DIRECTION -> Retype the text on the ESWIN defconfig change for Linux 7.2 word for word, in full.

A one-line Kconfig change queued for Linux 7.2 flips on ESWIN SoC support in the RISC-V default configuration, letting stock kernel builds boot SiFive's HiFive Premier P550 without custom config work. The patch reflects how RISC-V hardware enablement is maturing from board-specific builds toward shipping defaults.

A single Kconfig line headed into the Linux 7.2 kernel carries more weight than its diff size suggests. Anirudh Srinivasan of Tenstorrent authored a patch adding CONFIG_ARCH_ESWIN=y to the RISC-V default configuration, and the change is already queued in the architecture's for-next Git branch ahead of the 7.2 merge window. The practical result: a kernel built from the RISC-V defconfig will boot on SiFive's HiFive Premier P550 developer board without anyone first hand-editing config options.

HiFive Premier P550

What the change actually does

Defconfig is the baseline configuration the kernel ships for each architecture. It decides which drivers and platform support get compiled into a default build. Until now, ESWIN SoC support existed in the tree but sat off by default, meaning anyone targeting hardware built around that silicon had to enable ARCH_ESWIN themselves before compiling. Flipping it to y in defconfig moves that work upstream, so distribution maintainers and developers pulling a stock RISC-V kernel get a binary that recognizes the platform immediately.

GIVEN MATERIAL ->
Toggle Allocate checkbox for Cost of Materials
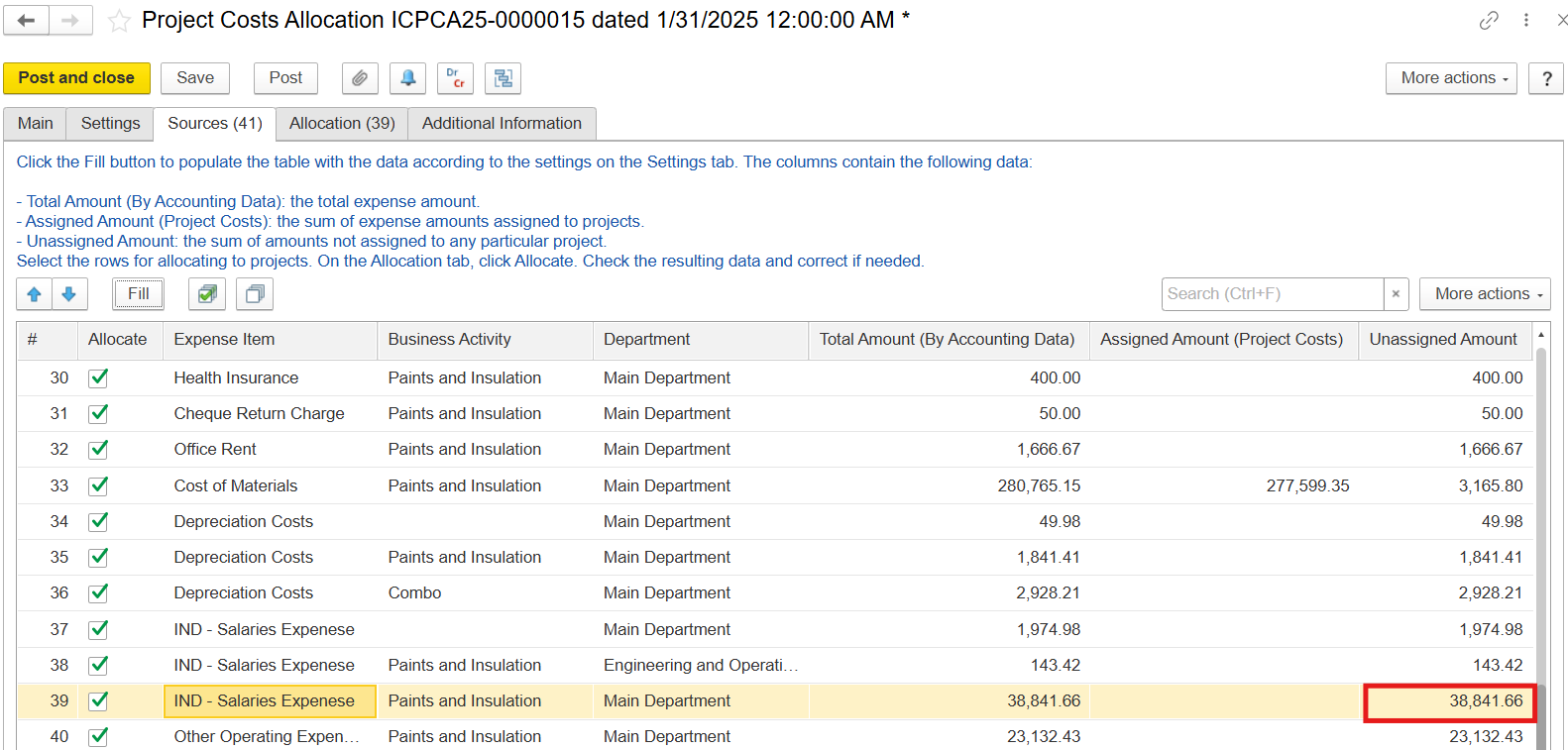(98, 485)
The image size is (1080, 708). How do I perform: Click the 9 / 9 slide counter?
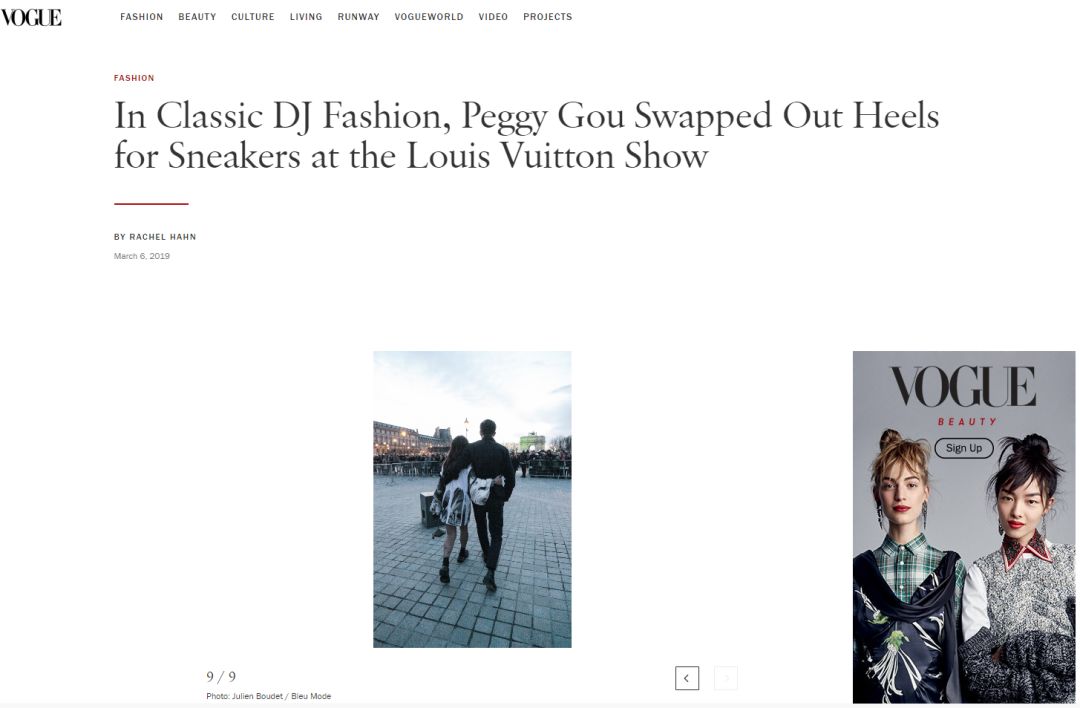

TASK RESULT ->
A one-line Kconfig change queued for Linux 7.2 flips on ESWIN SoC support in the RISC-V default configuration, letting stock kernel builds boot SiFive's HiFive Premier P550 without custom config work. The patch reflects how RISC-V hardware enablement is maturing from board-specific builds toward shipping defaults.

A single Kconfig line headed into the Linux 7.2 kernel carries more weight than its diff size suggests. Anirudh Srinivasan of Tenstorrent authored a patch adding CONFIG_ARCH_ESWIN=y to the RISC-V default configuration, and the change is already queued in the architecture's for-next Git branch ahead of the 7.2 merge window. The practical result: a kernel built from the RISC-V defconfig will boot on SiFive's HiFive Premier P550 developer board without anyone first hand-editing config options.

HiFive Premier P550

What the change actually does

Defconfig is the baseline configuration the kernel ships for each architecture. It decides which drivers and platform support get compiled into a default build. Until now, ESWIN SoC support existed in the tree but sat off by default, meaning anyone targeting hardware built around that silicon had to enable ARCH_ESWIN themselves before compiling. Flipping it to y in defconfig moves that work upstream, so distribution maintainers and developers pulling a stock RISC-V kernel get a binary that recognizes the platform immediately.